Замолкаю. Не хотела всё это вспоминать в сотый раз, но оно само выбралось наружу.
— Из-за него же Даня столько времени не знал, кто его папа.
— Хороший дедушка, ничего не скажешь, — вставляет ироничный комментарий Камилла.
— Знаешь, ни дня не оплакивала его смерть, — признаюсь. — Ни дня. С облегчением только вздохнула. Представляешь? Вот в какого монстра он меня превратил. И после этого я должна отдавать Яна другой? Жалеть?
— Ну, Поль, Раевский твой далеко не вещь и не телёнок, чтобы забирать его, отдавать или уводить за собой.
Прямолинейность Камиллы немного царапает меня. Но я благодарна подруге за ее откровенность. Она отрезвляет меня.
— Знаю. Поэтому не порю горячку. В конце концов, ребенок у нас. Своей милой овечке он детей заделывать не спешит. А вот проекты один за другим закрывает на раз-два. Выводы напрашиваются сами собой. Не всё у них там так гладко, как Овечка пытается показать у себя на страничке, — покручиваю между пальцев карандаш и закидываю ногу на ногу.
— Не недооценивай врага, Поля, — предупреждает меня Камилла. — Это может с тобой сыграть злую шутку. Я как понимаю, они всё еще вместе, несмотря на правду, которую ты открыла?
— Прости, но в их спальню я заглянуть не могу, — усмехаюсь.
— В любом случае, будь осторожна. Ты имеешь дело не с глупой куклой. Раз она в истерику не впала и не ушла, значит, так просто не выведешь ее из игры.
Мне ничего не остается, кроме как согласиться с подругой. Просто не будет. Знаю. Но мне есть ради чего бороться.
— Ну а как у тебя дела? — перевожу тему разговора.
В конце концов, я заглянула к Камилле не только ради того, чтобы излить душу. Подруга с недавних пор стала главным редактором одного очень популярного журнала.
Не поздравить ее я не могла. К тому же не без моей помощи теперь Камилла попала на вершину.
Управленец из меня плохой. А вот иметь в друзьях толкового управленца — это совсем другое.

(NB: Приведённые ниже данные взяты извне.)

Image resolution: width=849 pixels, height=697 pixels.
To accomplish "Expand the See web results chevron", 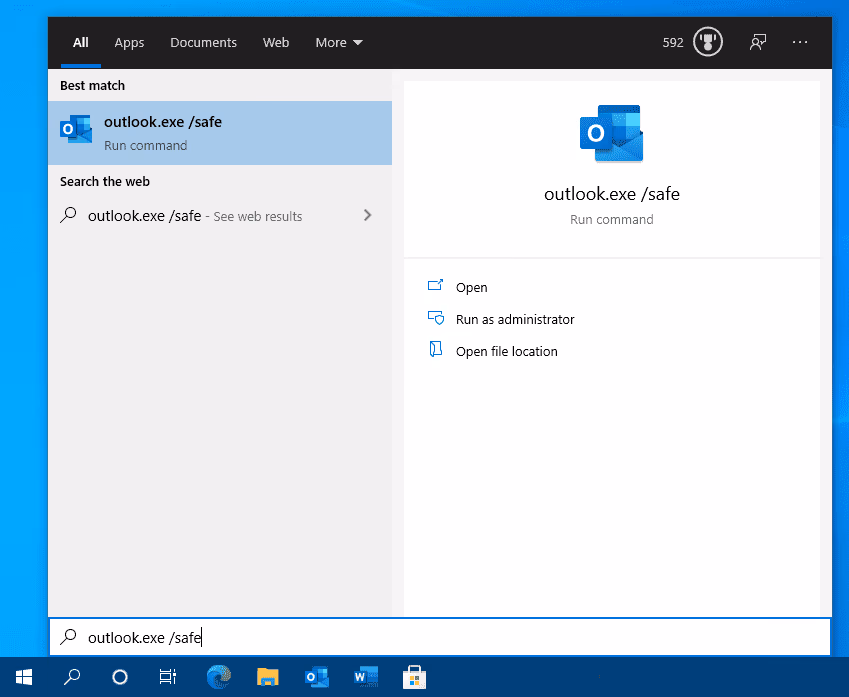I will click(x=367, y=215).
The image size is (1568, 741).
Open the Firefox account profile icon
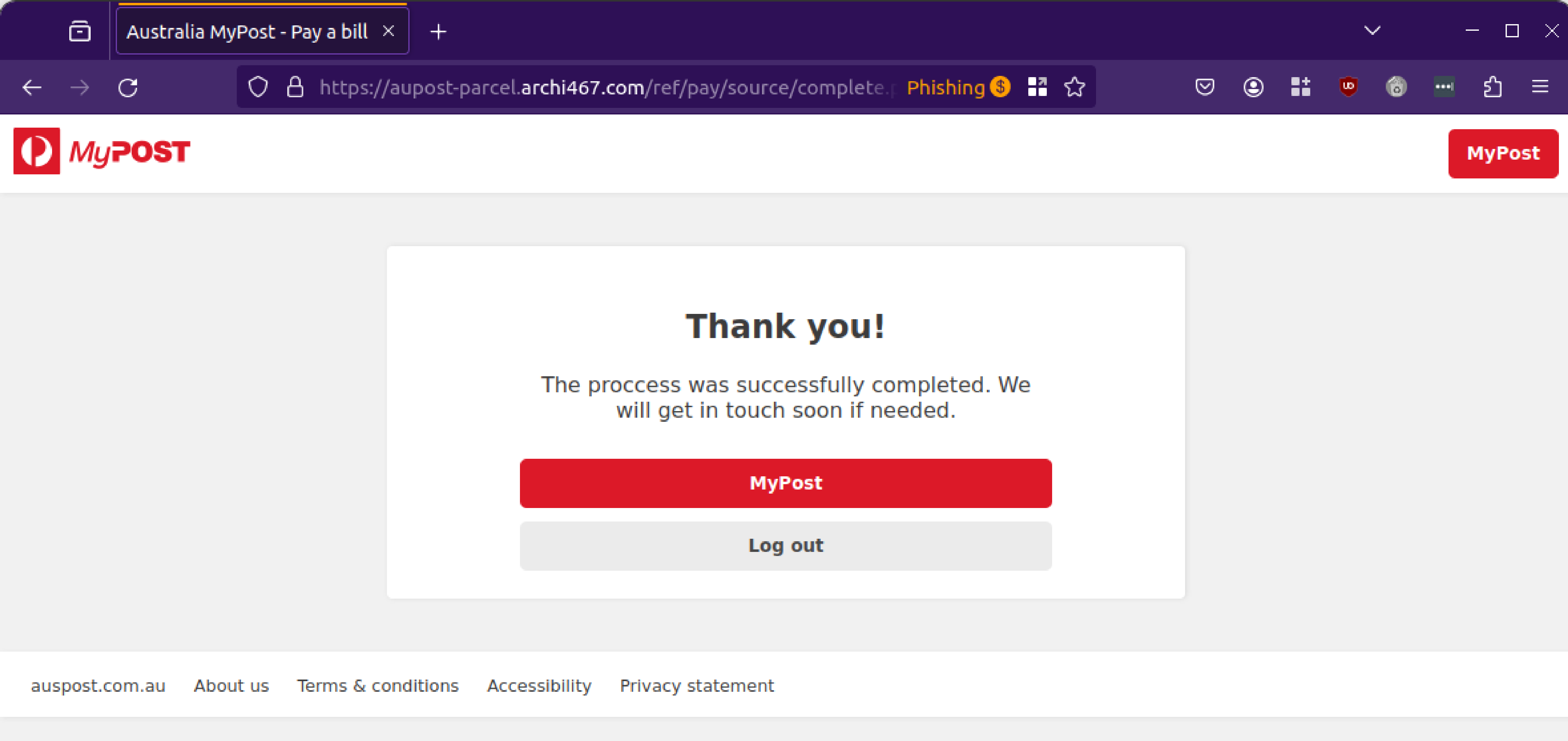1253,87
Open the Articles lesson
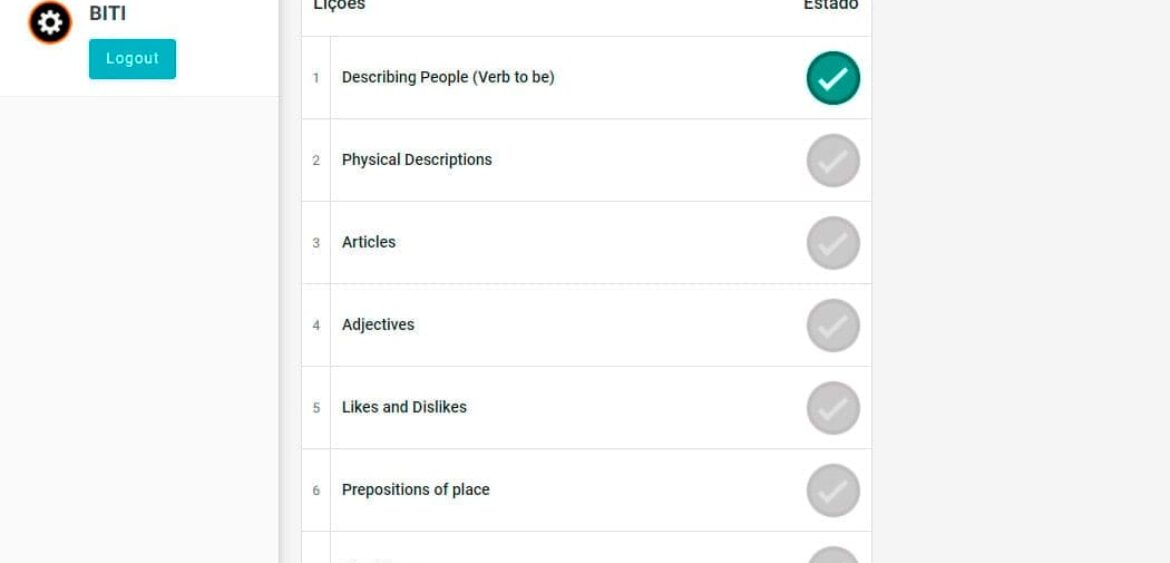1170x563 pixels. click(369, 242)
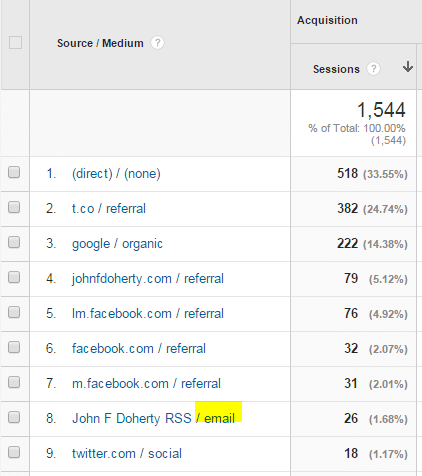Open the Source / Medium help icon
Image resolution: width=422 pixels, height=476 pixels.
(157, 43)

— Уже обжилась, я погляжу, — возвращаю карандаш на место и снова обвожу взглядом просторный светлый кабинет.
— Нагрузка приличная. Но не жалуюсь. Всё нравится, — Камилла тепло мне улыбается.

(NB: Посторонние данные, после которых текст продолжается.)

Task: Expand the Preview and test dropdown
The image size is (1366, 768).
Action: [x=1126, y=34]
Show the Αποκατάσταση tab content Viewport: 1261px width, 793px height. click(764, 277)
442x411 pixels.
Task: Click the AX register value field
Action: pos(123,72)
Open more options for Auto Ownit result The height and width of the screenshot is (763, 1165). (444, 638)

— Я рада за тебя. Ты этого достойна.
— На днях у меня будет немного свободного времени. Можем отметить. Привози Даньку к нам. Мои будут рады.
— Хорошо. Обязательно.
— Сама не хочешь к нам в штат?
Я только прыскаю. В кабинет заходит секретарь, приносит по чашке кофе. Когда уходит, я отвечаю:
— Нет. Не хочу. Отец оставил крупное наследство. Время оно вернуть не может, залатать дыры — тоже. Но хотя бы обеспечить меня комфортной сытой жизнью еще способно.
Мы еще немного болтаем с Камиллой, затем я прощаюсь и спешу забрать сына из сада. В новом городе и новом детском садике Даня чувствует себя намного лучше. Меня, конечно же, это не может не радовать. В конце концов, именно в этом городе я тоже когда-то была и, надеюсь, снова стану счастливой.
Энергия у Дани бьет ключом. Домой мы идем через небольшой парк. Здесь уютно и главное — проезжая часть далеко.
Сын бегает, пугает голубей. Рассматривает белок, которых здесь водится немало. Меня зовет, чтобы тоже посмотрела.
Присаживаюсь на корточки. Аккуратно достаю фотоаппарат, делаю несколько снимков. С такого расстояния на телефон качественно не получится. Затем прячу и протягиваю Дане платок, чтобы вытер нос.
Мне не дает. Сам всё хочет делать. Самостоятельный.
— Мирочка, ну какая же ты у нас красавица! — улыбается Нина Андреевна, обнимает меня и целует в обе щеки. — Всё любуюсь-любуюсь, а налюбоваться не могу.
Комплименты свекрови всегда звучат очень приятно. Правда, немножко смущаюсь и в то же время радуюсь, когда слышу их.
Возвращаю Нине Андреевне приветствие и отмечаю, что она тоже выглядит просто превосходно. Ухаживаю за ней: помогаю с верхней одеждой, кладу сумку на консоль в прихожей.
Затем здороваюсь с Александром Васильевичем. Внешне Ян почти полная его копия. Да и характер свой он тоже от отца унаследовал.
Свекор немногословный, но рядом с ним я всегда чувствую себя спокойно и расслабленно. Он слегка обнимает меня, здоровается. Коротко интересуется как я и всё ли хорошо. Конечно же, я отвечаю, что всё замечательно.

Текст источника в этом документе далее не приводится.